[TASK LIST]
A) According to the blog text, how long is the River Dove?
B) Continue the blog text from where it stops.

[TEXT FOR ANALYSIS]
I find myself often going to bed earlier than normal, and enjoying an hour or so of Radio 4 before listening to the news headlines at 10 pm, and then settling to sleep.

Both Steph and I are avid readers. Her genre is crime fiction (I hope she doesn’t have anything planned). I read what takes my fancy, usually less fiction, even though I did read mostly fiction during 2018 and 2019.

My Kindle is great; I wouldn’t be without it. I’m currently well into Howard Goodall’s The Story of Music published in 2013. It’s an excellent read, but certainly technically difficult in places for someone like me with zero background in music theory or composition. Nevertheless it’s fascinating, and I look forward to viewing the BBC TV series of the same name that someone has kindly uploaded to YouTube. Here’s Episode 2.

We’ll manage . . . And life is still good.

 

Following in the footsteps of Izaak Walton

Izaak Walton

The River Dove is a 45 mile long tributary of the River Trent (the third longest river in the UK), and for much of its length is the county boundary between Staffordshire to the west, and Derbyshire to the east (map).

It’s a sparkling trout stream, and was partly the inspiration for The Compleat Angler by Izaak Walton first published in 1653.

The river cuts through the Peak District’s limestone dome to form a series of deep valleys covered in ash woodland, known as dales, of which perhaps the most well known is Dovedale.

Dovedale is a National Nature Reserve; the land is owned by the National Trust, and apparently receives a million visitors a year, so you can imagine just how crowded it might become at the height of the summer tourist season. But not in these Covid-19 days, regrettably.

The entrance to Dovedale from the south, with Thorpe Cloud on the right.

I grew up in Leek in North Staffordshire, just 14 miles to the west of Dovedale (about 25 minutes by car). My paternal grandparents, Tom and Alice Jackson, lived in the Derbyshire village of Hollington, just 10 miles south of Dovedale, between Ashbourne and Derby.

Dovedale was the destination for many family outings when I was growing up in the early 1950s. I was born in November 1948, so these two photos below must have been taken around 1952 or 1953.

Crossing Dovedale’s famous Stepping Stones, with L-R: my eldest brother Martin, my elder brother Edgar, my cousin Marion, ??, my sister Margaret, my cousin Alec, me, and my mother Lilian Jackson

With my father, Fred Jackson, my brothers Edgar and Martin, and sister Margaret. I remember sailing those yachts.

[DATA EXTRACTS]

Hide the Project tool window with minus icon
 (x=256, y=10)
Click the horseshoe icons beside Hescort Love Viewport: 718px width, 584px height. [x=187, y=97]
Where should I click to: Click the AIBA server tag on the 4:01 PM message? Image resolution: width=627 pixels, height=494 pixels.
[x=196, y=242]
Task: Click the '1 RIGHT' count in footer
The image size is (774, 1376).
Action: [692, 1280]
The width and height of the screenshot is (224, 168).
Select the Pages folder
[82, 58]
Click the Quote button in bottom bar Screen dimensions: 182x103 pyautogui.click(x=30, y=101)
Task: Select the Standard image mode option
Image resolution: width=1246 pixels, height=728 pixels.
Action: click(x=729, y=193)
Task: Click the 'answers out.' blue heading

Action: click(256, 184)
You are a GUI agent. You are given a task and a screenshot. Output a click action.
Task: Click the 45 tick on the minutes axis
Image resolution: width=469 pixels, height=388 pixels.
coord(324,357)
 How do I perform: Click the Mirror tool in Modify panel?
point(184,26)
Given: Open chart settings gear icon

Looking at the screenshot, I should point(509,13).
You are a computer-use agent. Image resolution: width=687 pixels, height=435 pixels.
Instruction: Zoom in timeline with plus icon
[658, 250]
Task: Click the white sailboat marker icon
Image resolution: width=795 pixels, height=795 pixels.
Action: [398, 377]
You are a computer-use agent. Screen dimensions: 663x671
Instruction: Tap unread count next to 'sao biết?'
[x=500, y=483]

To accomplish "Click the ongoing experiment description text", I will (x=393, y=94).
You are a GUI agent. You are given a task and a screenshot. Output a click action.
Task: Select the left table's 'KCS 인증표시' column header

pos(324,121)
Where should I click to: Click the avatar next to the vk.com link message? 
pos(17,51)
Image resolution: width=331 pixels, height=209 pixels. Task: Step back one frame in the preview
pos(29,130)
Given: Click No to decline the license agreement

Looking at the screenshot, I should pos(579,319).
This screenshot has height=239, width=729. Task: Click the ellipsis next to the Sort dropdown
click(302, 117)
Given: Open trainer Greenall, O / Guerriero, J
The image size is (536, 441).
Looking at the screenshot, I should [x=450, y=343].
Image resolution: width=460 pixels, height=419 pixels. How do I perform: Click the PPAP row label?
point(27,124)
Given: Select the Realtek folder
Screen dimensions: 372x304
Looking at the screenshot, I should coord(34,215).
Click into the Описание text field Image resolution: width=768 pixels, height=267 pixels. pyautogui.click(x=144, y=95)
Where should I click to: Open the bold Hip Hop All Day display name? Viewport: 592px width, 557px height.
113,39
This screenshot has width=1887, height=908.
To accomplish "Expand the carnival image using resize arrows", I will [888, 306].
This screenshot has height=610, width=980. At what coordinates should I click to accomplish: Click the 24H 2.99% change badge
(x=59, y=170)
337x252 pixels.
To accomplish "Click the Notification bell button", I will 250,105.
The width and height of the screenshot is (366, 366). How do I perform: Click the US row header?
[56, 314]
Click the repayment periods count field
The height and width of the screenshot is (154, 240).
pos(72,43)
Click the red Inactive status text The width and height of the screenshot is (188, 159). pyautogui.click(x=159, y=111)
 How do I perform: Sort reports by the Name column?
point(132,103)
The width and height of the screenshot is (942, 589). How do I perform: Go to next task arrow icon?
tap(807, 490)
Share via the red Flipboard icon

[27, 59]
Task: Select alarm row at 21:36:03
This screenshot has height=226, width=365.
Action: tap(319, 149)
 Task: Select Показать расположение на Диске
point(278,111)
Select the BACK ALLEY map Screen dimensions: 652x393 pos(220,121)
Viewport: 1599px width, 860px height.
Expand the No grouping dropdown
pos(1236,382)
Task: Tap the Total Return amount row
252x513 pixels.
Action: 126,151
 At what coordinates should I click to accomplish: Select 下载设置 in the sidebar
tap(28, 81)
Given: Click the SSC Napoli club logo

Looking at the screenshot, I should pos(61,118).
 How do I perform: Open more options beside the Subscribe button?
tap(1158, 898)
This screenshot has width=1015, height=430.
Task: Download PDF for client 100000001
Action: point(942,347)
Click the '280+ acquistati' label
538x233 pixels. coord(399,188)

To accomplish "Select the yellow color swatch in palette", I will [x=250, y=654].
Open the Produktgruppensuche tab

[YOUR RESPONSES]
A) 45 miles.

B)
The famous Stepping Stones connect the Staffordshire bank with its counterpart on the Derbyshire side. On the Derbyshire side there are trails up to the summit of Thorpe Cloud, or along the valley beside the river. Several spectacular limestone outcrops are exposed in the valley sides.

Looking south along the River Dove at the Stepping Stones.

My wife Steph is from Essex (to the east of London) and had never visited Dovedale until she moved to Birmingham in 1971. After we returned from South America in 1981 and set up home in Worcestershire, we took our daughters Hannah and Philippa on several occasions to enjoy the beauty that is Dovedale, the last visit being in July 2006.

My sister Margaret had friends who farmed land near Alstonefield just above Dovedale. When I was in my mid-teens (around 1964, I guess) a friend of mine and I camped for a week on that farm, and enjoyed many excursions over the lip of the valley into Dovedale. And, being in those days a keen birdwatcher, I saw for the first time (but few times since) the iconic bird of Dovedale: the dipper.

It’s a remarkable little bird, and feeds underwater, scurrying along the riverbed in search of crustaceans and the like. I came across this video showing a dipper feeding in mid-stream.

The limestone landscape of the Derbyshire dales is striking, and botanically very interesting. In 1970, after I had graduated (in geography and botany) from the University of Southampton, for a few days I assisted my friend John Rodwell (now Professor, who was a graduate student studying for his PhD under renowned plant ecologist Joyce Lambert) in his field work in Cressbrook Dale, about 18 miles north of Dovedale. It’s part of the same geological formation, and the botany is similar.